Search code examples
rglmpredictmfp

Find value of covariate given a probability in R


Given a fractional polynomial GLM, I am looking to find the value of a covariate that gives me an output of a given probability.

My data is simulated using:

# FUNCTIONS ====================================================================

logit <- function(p){
  x = log(p/(1-p))
  x
}

sigmoid <- function(x){
  p = 1/(1 + exp(-x))
  p
}

beta_duration <- function(D, select){
  logit(
    switch(select,
           0.05 + 0.9 / (1 + exp(-2*D + 25)),
           0.9 * exp(-exp(-0.5 * (D - 11))),
           0.9 * exp(-exp(-(D - 11))),
           0.9 * exp(-2 * exp(-(D - 9))),
           sigmoid(0.847 + 0.210 * (D - 10)),
           0.7 + 0.0015 * (D - 10) ^ 2,
           0.7 - 0.0015 * (D - 10) ^ 2 + 0.03 * (D - 10)
    )
  )
}

beta_sex <- function(sex, OR = 1){
  ifelse(sex == "Female", -0.5 * log(OR), 0.5 * log(OR))
}

plot_beta_duration <- function(select){
  x <- seq(10, 20, by = 0.01)
  y <- beta_duration(x, select)
  data.frame(x = x,
             y = y) %>%
    ggplot(aes(x = x, y = y)) +
    geom_line() +
    ylim(0, 1)
}


# DATA SIMULATION ==============================================================

duration <- c(10, 12, 14, 18, 20)
sex <- factor(c("Female", "Male"))

eta <- function(duration, sex, duration_select, sex_OR, noise_sd){
  beta_sex(sex, sex_OR) + beta_duration(duration, duration_select) + rnorm(length(duration), 0, noise_sd)
}

sim_data <- function(durations_type, sex_OR, noise_sd, p_female, n, seed){
  set.seed(seed)
  data.frame(
    duration = sample(duration, n, TRUE),
    sex = sample(sex, n, TRUE, c(p_female, 1 - p_female))
  ) %>%
    rowwise() %>%
    mutate(eta = eta(duration, sex, durations_type, sex_OR, noise_sd),
           p = sigmoid(eta),
           cured = sample(0:1, 1, prob = c(1 - p, p)))
}

# DATA SIM PARAMETERS
durations_type <- 4 # See beta_duration for functions
sex_OR <- 3 # Odds of cure for male vs female (ref)
noise_sd <- 1
p_female <- 0.7 # proportion of females in the sample
n <- 500 

data <- sim_data(durations_type = 1, # See beta_duration for functions
                 sex_OR = 3, # Odds of cure for male vs female (ref)
                 noise_sd = 1,
                 p_female = 0.7, # proportion of females in the sample
                 n = 500,
                 seed = 21874564)

And my model is fitted by:

library(mfp)

model1 <- mfp(cured ~ fp(duration) + sex,
              family = binomial(link = "logit"),
              data = data)
summary(model1)

For each level of sex (i.e. "Male" or "Female"), I want to find the value of duration that gives me a probability equal to some value frontier <- 0.8.

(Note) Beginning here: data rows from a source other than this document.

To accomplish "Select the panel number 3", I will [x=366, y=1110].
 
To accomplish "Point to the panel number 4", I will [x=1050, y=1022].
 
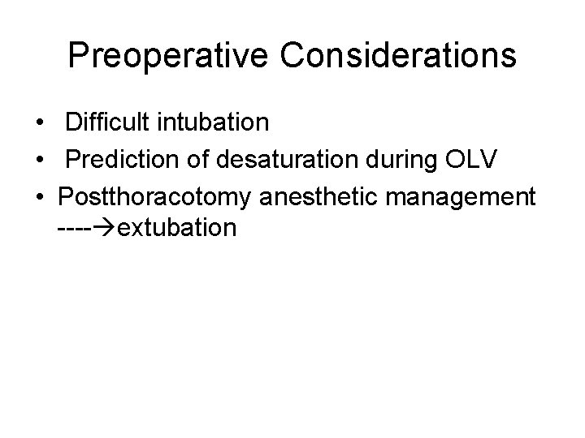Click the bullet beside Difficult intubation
39,123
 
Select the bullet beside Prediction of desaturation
39,160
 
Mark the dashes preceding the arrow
76,229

So far, I can only think of using an approximation using a vector of possibilities:

pred_duration <- seq(10, 20, by = 0.1)
pred <- data.frame(expand.grid(duration = pred_duration,
                       sex = sex),
           p = predict(model1, 
                       newdata = expand.grid(duration = pred_duration,
                                            sex = sex),
                       type = "response"))

pred[which(pred$p > 0.8), ] %>%
  group_by(sex) %>%
  summarize(min(duration))

But I am really after an exact solution.


Solution

  • The function uniroot allows you to detect the point at which the output of a function equals 0. If you create a function that takes duration as input, calculates the predicted probability from that duration, then subtracts the desired probability, then this function will have an output of 0 at the desired value of duration. uniroot will find this value for you. If you wrap this process in a little function, it makes it very easy to use:

    find_prob <- function(p) {
    
      f <- function(v) {
        predict(model1, type = 'response',
                newdata = data.frame(duration = v, sex = 'Male')) - p
      }
      uniroot(f, interval = range(data$duration), tol = 1e-9)$root
    }
    

    So, for example, to find the duration that gives an 80% probability, we just do:

    find_prob(0.8)
    #> [1] 12.86089
    

    To prove that this is the correct value, we can feed it directly into predict to see what the predicted probability will be given sex = male and duration = 12.86089

    predict(model1, type = 'response',
            newdata = data.frame(sex = 'Male', duration = find_prob(0.8)))
    #>   1 
    #> 0.8